▶ PASSAGE SHOWN:
________________________

The nationalisation debate ended only after the ANC's president, Nelson Mandela, was asked to participate. The result recorded in Ready to Govern was a victory for the moderate social democratic formulation. '[T]he state', it was argued, 'should respond to the needs of the national economy in a flexible way... the balance of evidence will guide the decision for or against various economic policy measures.' In this context, the democratic state would consider either or both '[i]ncreasing the public sector in strategic areas' or 'reducing the public sector in certain areas that will enhance efficiency, advance affirmative action, and empower the historically disadvantaged...' (ANC 1992: clauses D1.6–D1.7.2). Not only was nationalisation moved out of the ideological sphere into the realm of pragmatism, so was privatisation.

The clause on the IMF and the World Bank ended with wording that satisfied all, though again weighted towards the moderate view. Relations with the World Bank and the IMF would be conducted in such a way as to 'protect the integrity of domestic policy formulation and promote the interests of the South African population and the economy'. The ANC would also strive to 'reduce dependence on international financial institutions' (ANC 1992: clause D4.4). What this meant in practice was that the government would avoid excessive public or private borrowing from abroad.

________________________

▶ PROVIDED RECORDS:
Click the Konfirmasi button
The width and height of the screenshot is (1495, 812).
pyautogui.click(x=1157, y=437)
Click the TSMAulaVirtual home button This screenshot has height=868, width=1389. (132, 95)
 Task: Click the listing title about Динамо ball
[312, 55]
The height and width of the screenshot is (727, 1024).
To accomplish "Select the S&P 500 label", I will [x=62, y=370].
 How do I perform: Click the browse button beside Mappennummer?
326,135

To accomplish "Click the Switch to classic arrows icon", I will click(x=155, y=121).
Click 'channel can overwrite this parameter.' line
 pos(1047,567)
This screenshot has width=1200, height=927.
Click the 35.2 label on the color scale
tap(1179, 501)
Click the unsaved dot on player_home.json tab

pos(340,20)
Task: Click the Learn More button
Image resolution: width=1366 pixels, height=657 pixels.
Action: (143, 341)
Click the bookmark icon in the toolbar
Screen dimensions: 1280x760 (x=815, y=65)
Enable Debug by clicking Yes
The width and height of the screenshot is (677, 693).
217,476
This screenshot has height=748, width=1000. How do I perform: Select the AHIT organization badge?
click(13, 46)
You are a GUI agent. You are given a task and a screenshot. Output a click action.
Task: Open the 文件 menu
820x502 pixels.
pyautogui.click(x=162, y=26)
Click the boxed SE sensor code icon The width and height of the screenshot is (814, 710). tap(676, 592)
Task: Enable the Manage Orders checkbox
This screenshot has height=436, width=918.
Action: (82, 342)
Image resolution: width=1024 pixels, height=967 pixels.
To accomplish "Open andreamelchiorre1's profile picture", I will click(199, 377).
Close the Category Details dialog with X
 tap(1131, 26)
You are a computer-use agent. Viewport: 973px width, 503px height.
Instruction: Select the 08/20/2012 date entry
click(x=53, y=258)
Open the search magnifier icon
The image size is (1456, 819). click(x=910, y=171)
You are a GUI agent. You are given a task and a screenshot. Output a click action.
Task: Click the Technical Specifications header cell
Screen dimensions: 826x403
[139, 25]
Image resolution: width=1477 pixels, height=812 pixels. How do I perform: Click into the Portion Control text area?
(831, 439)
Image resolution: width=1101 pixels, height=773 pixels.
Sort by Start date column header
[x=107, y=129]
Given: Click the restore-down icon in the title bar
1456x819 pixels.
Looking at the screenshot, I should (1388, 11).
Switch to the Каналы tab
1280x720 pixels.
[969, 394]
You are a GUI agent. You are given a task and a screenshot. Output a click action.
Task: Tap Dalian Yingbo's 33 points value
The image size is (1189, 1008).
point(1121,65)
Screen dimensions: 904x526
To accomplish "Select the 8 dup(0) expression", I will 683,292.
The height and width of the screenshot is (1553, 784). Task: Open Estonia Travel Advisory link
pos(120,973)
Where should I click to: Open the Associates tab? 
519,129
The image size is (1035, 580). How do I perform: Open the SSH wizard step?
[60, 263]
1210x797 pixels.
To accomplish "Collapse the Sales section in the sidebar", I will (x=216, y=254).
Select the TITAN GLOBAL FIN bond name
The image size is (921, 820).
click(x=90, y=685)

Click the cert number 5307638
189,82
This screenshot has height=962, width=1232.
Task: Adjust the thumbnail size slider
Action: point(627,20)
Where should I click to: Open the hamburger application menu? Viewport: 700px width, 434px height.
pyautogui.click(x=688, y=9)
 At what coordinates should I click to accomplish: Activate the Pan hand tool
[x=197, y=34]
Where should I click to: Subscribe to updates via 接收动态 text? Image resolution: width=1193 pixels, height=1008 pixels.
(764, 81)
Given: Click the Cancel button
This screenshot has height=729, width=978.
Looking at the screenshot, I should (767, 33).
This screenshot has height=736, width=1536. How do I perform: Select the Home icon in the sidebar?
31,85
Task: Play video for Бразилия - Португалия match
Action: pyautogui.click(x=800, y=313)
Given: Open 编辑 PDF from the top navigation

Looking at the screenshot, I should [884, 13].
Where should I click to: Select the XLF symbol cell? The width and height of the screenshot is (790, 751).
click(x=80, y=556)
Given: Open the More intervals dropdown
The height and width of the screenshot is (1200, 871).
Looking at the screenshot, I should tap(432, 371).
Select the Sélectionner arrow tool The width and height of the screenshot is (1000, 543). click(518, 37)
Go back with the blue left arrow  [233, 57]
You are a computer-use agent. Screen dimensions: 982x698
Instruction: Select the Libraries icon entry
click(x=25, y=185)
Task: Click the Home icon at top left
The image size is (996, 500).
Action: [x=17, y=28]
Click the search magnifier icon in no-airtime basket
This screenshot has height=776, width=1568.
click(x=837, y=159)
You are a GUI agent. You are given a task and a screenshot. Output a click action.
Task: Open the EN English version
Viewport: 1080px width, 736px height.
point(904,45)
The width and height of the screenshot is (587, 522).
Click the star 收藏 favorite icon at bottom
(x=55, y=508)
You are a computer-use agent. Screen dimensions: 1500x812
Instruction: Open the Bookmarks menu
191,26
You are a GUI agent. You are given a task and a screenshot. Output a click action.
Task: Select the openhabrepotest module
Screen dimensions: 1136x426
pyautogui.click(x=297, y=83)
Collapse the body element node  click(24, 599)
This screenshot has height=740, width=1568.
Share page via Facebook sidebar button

________________________

Print the ANC policy passage word for word. Begin at the words "The clause on" and stop after "borrowing from abroad.".

The clause on the IMF and the World Bank ended with wording that satisfied all, though again weighted towards the moderate view. Relations with the World Bank and the IMF would be conducted in such a way as to 'protect the integrity of domestic policy formulation and promote the interests of the South African population and the economy'. The ANC would also strive to 'reduce dependence on international financial institutions' (ANC 1992: clause D4.4). What this meant in practice was that the government would avoid excessive public or private borrowing from abroad.